* [TASK STATEMENT] Please reproduce all of the entries exactly, without omitting any.
==== DATA PROVIDED ====
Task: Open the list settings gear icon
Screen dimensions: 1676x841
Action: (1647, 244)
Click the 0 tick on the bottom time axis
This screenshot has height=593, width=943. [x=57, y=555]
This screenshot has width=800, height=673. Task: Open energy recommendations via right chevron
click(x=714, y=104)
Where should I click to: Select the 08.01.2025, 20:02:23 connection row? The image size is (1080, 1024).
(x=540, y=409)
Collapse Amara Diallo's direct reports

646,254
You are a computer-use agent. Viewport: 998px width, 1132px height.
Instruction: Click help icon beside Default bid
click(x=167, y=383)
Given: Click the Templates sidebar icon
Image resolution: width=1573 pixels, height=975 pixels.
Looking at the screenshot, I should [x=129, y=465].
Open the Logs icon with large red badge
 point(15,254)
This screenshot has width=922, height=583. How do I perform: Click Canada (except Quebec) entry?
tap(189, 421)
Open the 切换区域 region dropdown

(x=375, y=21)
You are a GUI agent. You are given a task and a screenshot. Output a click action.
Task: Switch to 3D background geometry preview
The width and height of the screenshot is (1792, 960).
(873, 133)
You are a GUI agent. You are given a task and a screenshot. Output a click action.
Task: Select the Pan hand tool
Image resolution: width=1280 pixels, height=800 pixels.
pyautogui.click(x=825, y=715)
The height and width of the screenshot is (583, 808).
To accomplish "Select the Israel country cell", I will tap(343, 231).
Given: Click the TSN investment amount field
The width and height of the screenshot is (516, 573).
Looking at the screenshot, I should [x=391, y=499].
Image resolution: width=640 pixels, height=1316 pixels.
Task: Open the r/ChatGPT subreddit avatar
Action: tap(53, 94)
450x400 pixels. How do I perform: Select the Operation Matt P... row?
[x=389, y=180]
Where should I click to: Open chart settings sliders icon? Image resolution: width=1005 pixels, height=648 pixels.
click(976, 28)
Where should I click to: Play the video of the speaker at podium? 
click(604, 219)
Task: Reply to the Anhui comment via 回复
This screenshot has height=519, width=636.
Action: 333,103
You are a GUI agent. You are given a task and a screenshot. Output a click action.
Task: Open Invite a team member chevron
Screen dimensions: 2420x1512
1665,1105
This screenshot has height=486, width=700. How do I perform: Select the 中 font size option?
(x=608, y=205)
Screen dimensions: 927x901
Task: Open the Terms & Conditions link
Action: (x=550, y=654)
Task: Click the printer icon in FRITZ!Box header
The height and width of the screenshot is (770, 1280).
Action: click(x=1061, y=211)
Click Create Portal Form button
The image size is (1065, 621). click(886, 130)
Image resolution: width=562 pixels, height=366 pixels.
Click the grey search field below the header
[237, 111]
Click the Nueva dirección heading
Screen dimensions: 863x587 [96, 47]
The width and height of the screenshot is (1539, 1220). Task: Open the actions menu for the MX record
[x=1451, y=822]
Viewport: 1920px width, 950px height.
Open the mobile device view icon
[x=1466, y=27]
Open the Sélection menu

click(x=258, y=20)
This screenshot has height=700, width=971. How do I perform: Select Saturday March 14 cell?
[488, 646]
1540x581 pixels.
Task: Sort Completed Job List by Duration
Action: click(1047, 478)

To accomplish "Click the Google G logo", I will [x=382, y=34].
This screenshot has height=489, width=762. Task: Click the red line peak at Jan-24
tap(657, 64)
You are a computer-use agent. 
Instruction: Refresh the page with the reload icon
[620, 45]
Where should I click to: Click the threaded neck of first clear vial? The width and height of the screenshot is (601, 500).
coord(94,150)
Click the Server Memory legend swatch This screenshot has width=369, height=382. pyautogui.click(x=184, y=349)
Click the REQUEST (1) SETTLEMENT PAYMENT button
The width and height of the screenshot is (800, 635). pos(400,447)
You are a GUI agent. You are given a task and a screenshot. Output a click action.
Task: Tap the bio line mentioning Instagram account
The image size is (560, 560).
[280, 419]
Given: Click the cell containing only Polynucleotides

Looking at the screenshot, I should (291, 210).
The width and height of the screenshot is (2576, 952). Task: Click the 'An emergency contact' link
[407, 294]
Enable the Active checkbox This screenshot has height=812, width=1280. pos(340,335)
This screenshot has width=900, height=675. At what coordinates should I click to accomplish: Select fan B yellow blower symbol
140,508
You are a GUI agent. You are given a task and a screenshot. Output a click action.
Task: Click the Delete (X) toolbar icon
====
* [ANSWER TO THIS EXERCISE]
Task: Open the list settings gear icon
Screen dimensions: 1676x841
Action: (1647, 244)
Click the 0 tick on the bottom time axis
This screenshot has height=593, width=943. [x=57, y=555]
This screenshot has width=800, height=673. Task: Open energy recommendations via right chevron
click(x=714, y=104)
Where should I click to: Select the 08.01.2025, 20:02:23 connection row? The image size is (1080, 1024).
(x=540, y=409)
Collapse Amara Diallo's direct reports

646,254
You are a computer-use agent. Viewport: 998px width, 1132px height.
Instruction: Click help icon beside Default bid
click(x=167, y=383)
Given: Click the Templates sidebar icon
Image resolution: width=1573 pixels, height=975 pixels.
Looking at the screenshot, I should [x=129, y=465].
Open the Logs icon with large red badge
 point(15,254)
This screenshot has width=922, height=583. How do I perform: Click Canada (except Quebec) entry?
tap(189, 421)
Open the 切换区域 region dropdown

(x=375, y=21)
You are a GUI agent. You are given a task and a screenshot. Output a click action.
Task: Switch to 3D background geometry preview
The width and height of the screenshot is (1792, 960).
(873, 133)
You are a GUI agent. You are given a task and a screenshot. Output a click action.
Task: Select the Pan hand tool
Image resolution: width=1280 pixels, height=800 pixels.
pyautogui.click(x=825, y=715)
The height and width of the screenshot is (583, 808).
To accomplish "Select the Israel country cell", I will tap(343, 231).
Given: Click the TSN investment amount field
The width and height of the screenshot is (516, 573).
Looking at the screenshot, I should [x=391, y=499].
Image resolution: width=640 pixels, height=1316 pixels.
Task: Open the r/ChatGPT subreddit avatar
Action: tap(53, 94)
450x400 pixels. How do I perform: Select the Operation Matt P... row?
[x=389, y=180]
Where should I click to: Open chart settings sliders icon? Image resolution: width=1005 pixels, height=648 pixels.
click(976, 28)
Where should I click to: Play the video of the speaker at podium? 
click(604, 219)
Task: Reply to the Anhui comment via 回复
This screenshot has height=519, width=636.
Action: 333,103
You are a GUI agent. You are given a task and a screenshot. Output a click action.
Task: Open Invite a team member chevron
Screen dimensions: 2420x1512
1665,1105
This screenshot has height=486, width=700. How do I perform: Select the 中 font size option?
(x=608, y=205)
Screen dimensions: 927x901
Task: Open the Terms & Conditions link
Action: (x=550, y=654)
Task: Click the printer icon in FRITZ!Box header
The height and width of the screenshot is (770, 1280).
Action: click(x=1061, y=211)
Click Create Portal Form button
The image size is (1065, 621). click(886, 130)
Image resolution: width=562 pixels, height=366 pixels.
Click the grey search field below the header
[237, 111]
Click the Nueva dirección heading
Screen dimensions: 863x587 [96, 47]
The width and height of the screenshot is (1539, 1220). Task: Open the actions menu for the MX record
[x=1451, y=822]
Viewport: 1920px width, 950px height.
Open the mobile device view icon
[x=1466, y=27]
Open the Sélection menu

click(x=258, y=20)
This screenshot has height=700, width=971. How do I perform: Select Saturday March 14 cell?
[488, 646]
1540x581 pixels.
Task: Sort Completed Job List by Duration
Action: click(1047, 478)

To accomplish "Click the Google G logo", I will [x=382, y=34].
This screenshot has height=489, width=762. Task: Click the red line peak at Jan-24
tap(657, 64)
You are a computer-use agent. 
Instruction: Refresh the page with the reload icon
[620, 45]
Where should I click to: Click the threaded neck of first clear vial? The width and height of the screenshot is (601, 500).
coord(94,150)
Click the Server Memory legend swatch This screenshot has width=369, height=382. pyautogui.click(x=184, y=349)
Click the REQUEST (1) SETTLEMENT PAYMENT button
The width and height of the screenshot is (800, 635). pos(400,447)
You are a GUI agent. You are given a task and a screenshot. Output a click action.
Task: Tap the bio line mentioning Instagram account
The image size is (560, 560).
[280, 419]
Given: Click the cell containing only Polynucleotides

Looking at the screenshot, I should (291, 210).
The width and height of the screenshot is (2576, 952). Task: Click the 'An emergency contact' link
[407, 294]
Enable the Active checkbox This screenshot has height=812, width=1280. pos(340,335)
This screenshot has width=900, height=675. At what coordinates should I click to accomplish: Select fan B yellow blower symbol
140,508
You are a GUI agent. You are given a task and a screenshot. Output a click action.
Task: Click the Delete (X) toolbar icon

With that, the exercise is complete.